Shin Splints and How to Prevent Them
Do you run cross country or know anyone who does run? Have you ever heard of shin splints? Or do you known how painful they are? Or how to treat them? Shin splints are very common when playing a sport that involves fast stops and starts. Runners are easily affected when it comes to this kind of injury. You may ask yourself: Why? Well, runners are running up and down hills, and consistently running on uneven ground, an extreme force on the shins. New runners often get shin splints due to abrupt change in workouts.
“Having shin splints basically entails any ongoing pain in the shin area,” Maura Mittermeier ‘17, SUA cross country veteran. They most commonly occur in the lower leg below the knee, either on the front, outside part of the leg or the inside.
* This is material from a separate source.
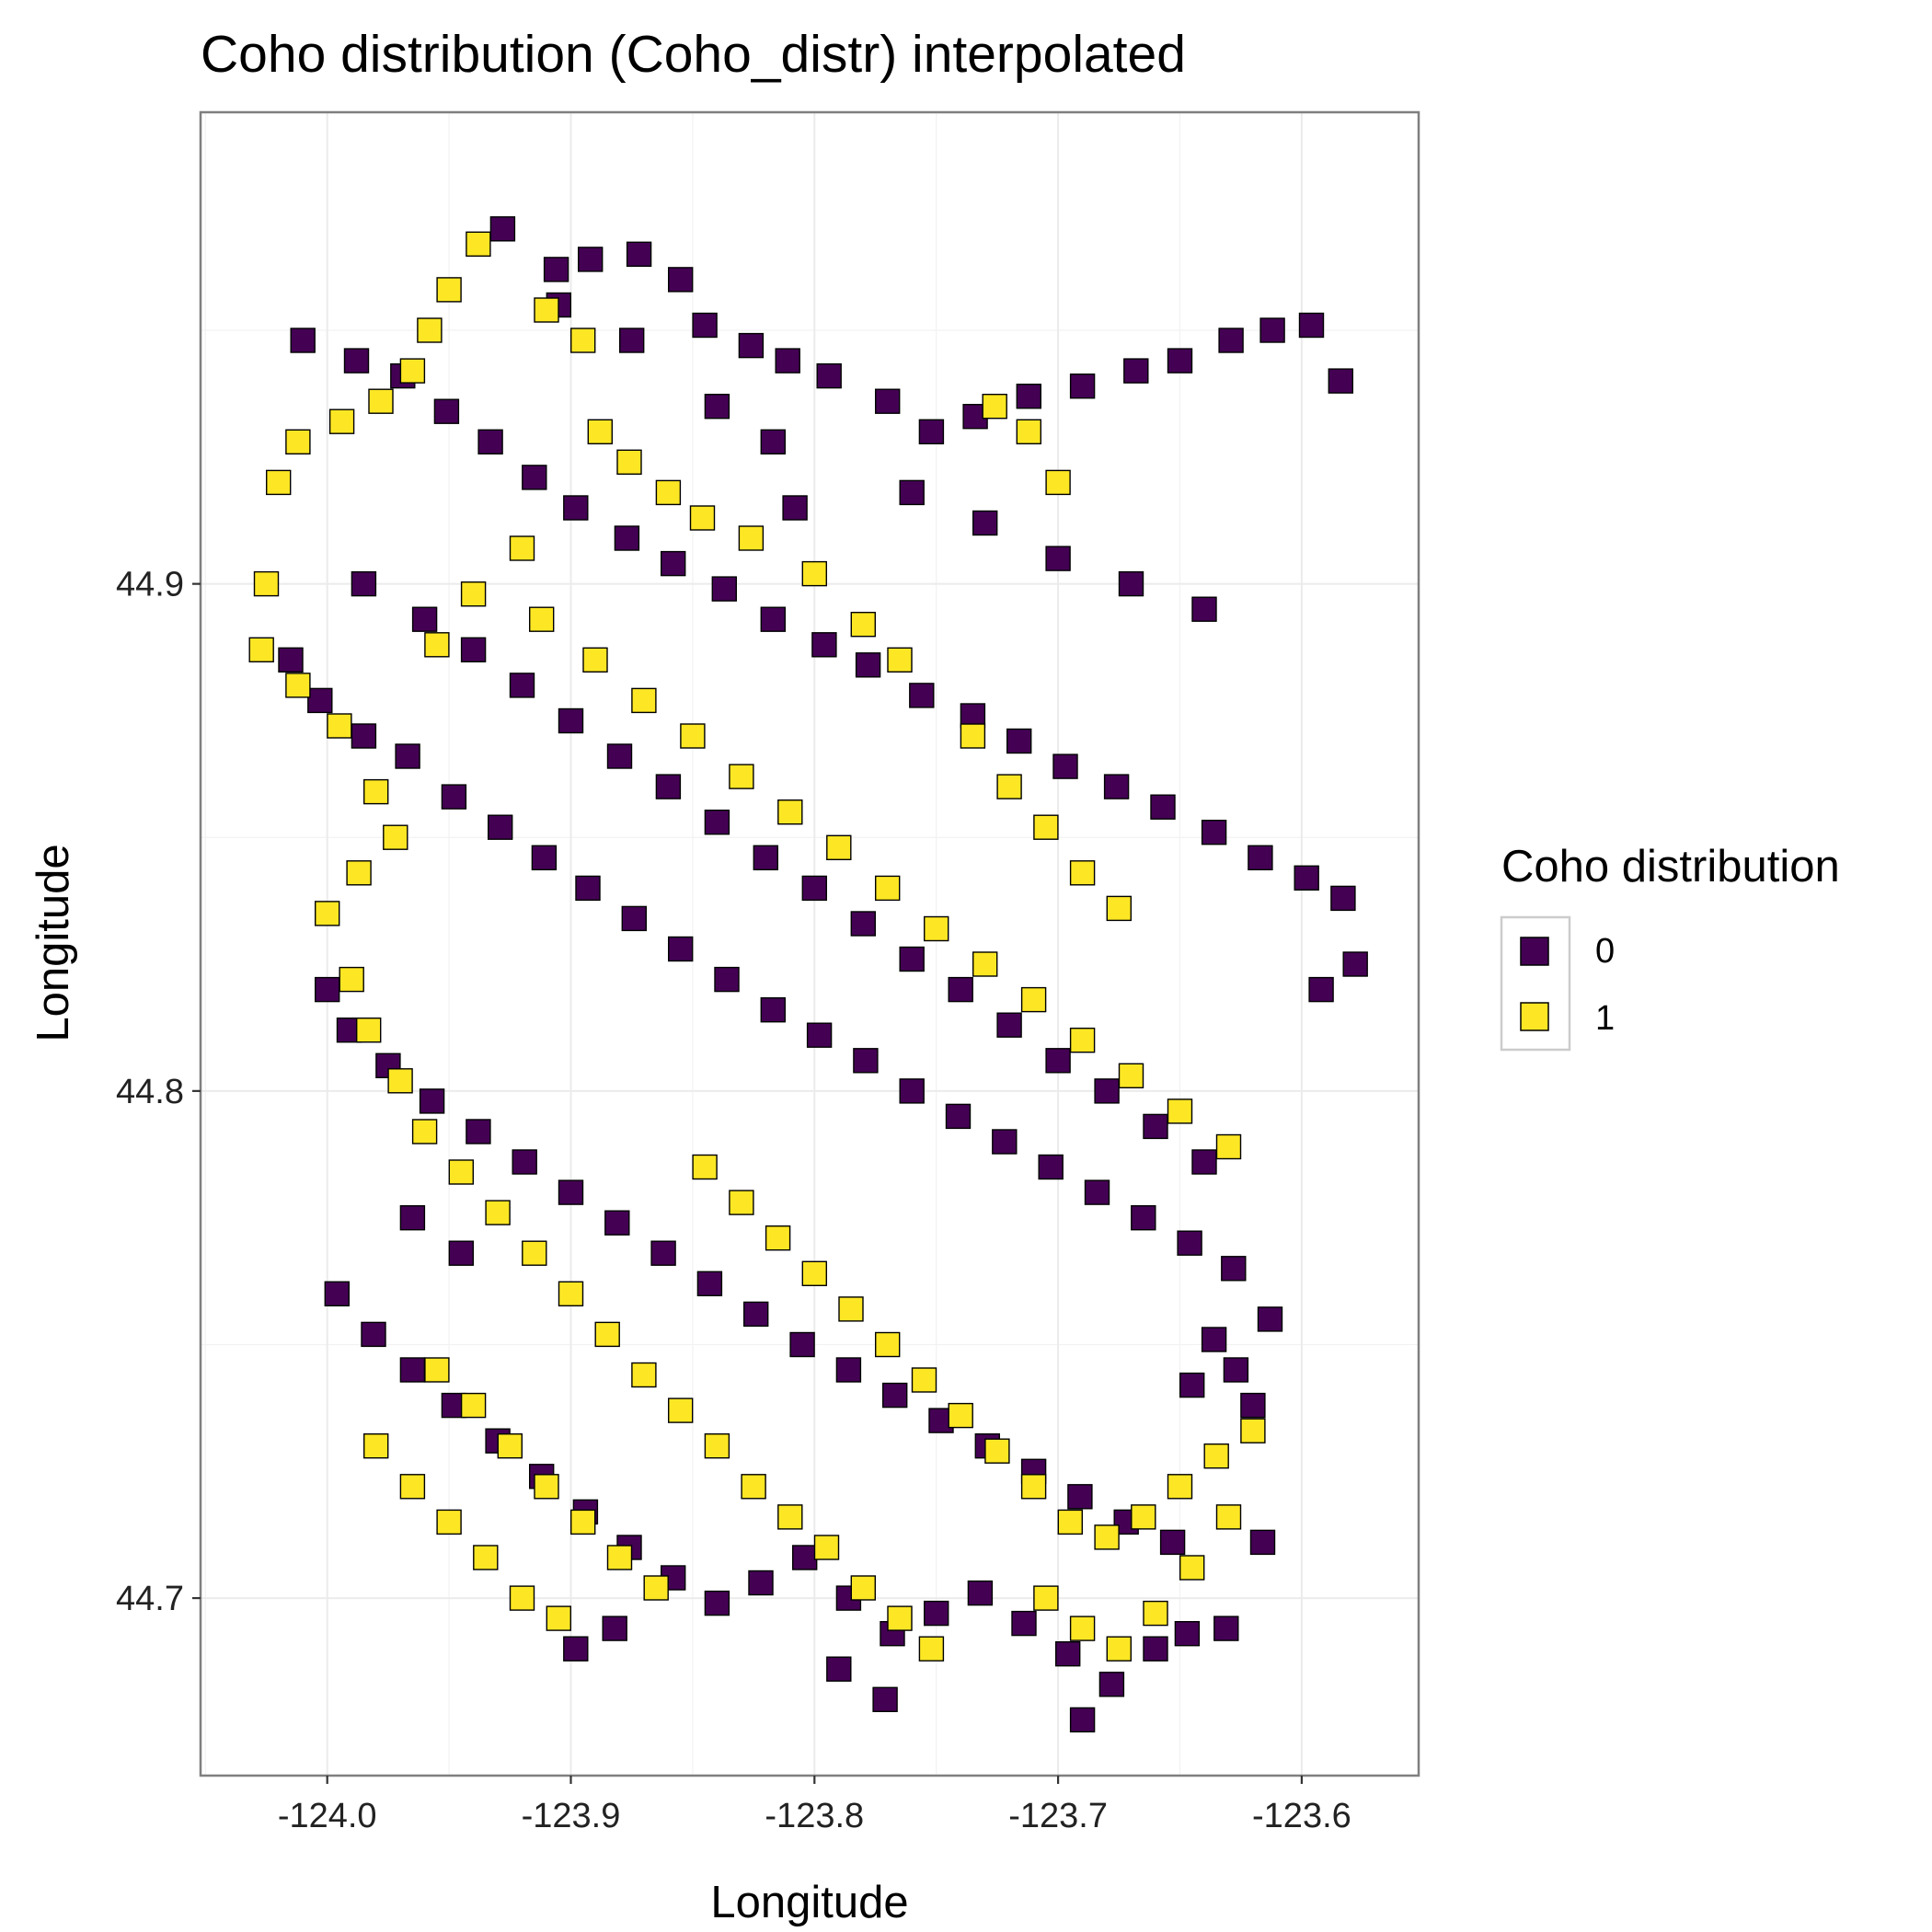 This screenshot has height=1932, width=1932. What do you see at coordinates (328, 1816) in the screenshot?
I see `x-tick-label-0: -124.0` at bounding box center [328, 1816].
Theories for how shin splints develop include small tears in the muscle that are pulled off the bone.
“What really causes the soreness is having a 'knot' or inflammation in your calf muscles, which presses against the tibia (shin bone) and causes pain,” elaborates Maura.
Treating shin splints takes a lot of time. Some tips to recovery include icing the area to reduce swelling, taking Advil, wearing compression socks, and doing calf stretches. Maura adds, “the pain is temporarily gone, but it returns from time to time--it’s hard to completely eliminate shin splints, you just have to control them.”
Shin splints, though, can always be prevented. Make sure to stretch properly, wear well-fitting shoes that offer good support, and avoid going up and down hills or uneven terrain.